Most readers probably know how it feels when you miss lunch, when you fast on some religious holiday, or when you live for a few days on vegetable shakes as part of a new wonder diet. But how does it feel when you haven’t eaten for days on end and you have no clue where to get the next morsel of food? Most people today have never experienced this excruciating torment. Our ancestors, alas, knew it only too well. When they cried to God, ‘Deliver us from famine!’, this is what they had in mind.

During the last hundred years, technological, economic and political developments have created an increasingly robust safety net separating humankind from the biological poverty line. Mass famines still strike some areas from time to time, but they are exceptional, and they are almost always caused by human politics rather than by natural catastrophes.
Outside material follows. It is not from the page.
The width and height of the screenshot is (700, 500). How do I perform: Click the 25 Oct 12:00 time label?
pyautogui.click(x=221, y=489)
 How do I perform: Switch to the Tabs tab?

In most parts of the planet, even if a person has lost his job and all of his possessions, he is unlikely to die from hunger. Private insurance schemes, government agencies and international NGOs may not rescue him from poverty, but they will provide him with enough daily calories to survive. On the collective level, the global trade network turns droughts and floods into business opportunities, and makes it possible to overcome food shortages quickly and cheaply. Even when wars, earthquakes or tsunamis devastate entire countries, international efforts usually succeed in preventing famine. Though hundreds of millions still go hungry almost every day, in most countries very few people actually starve to death.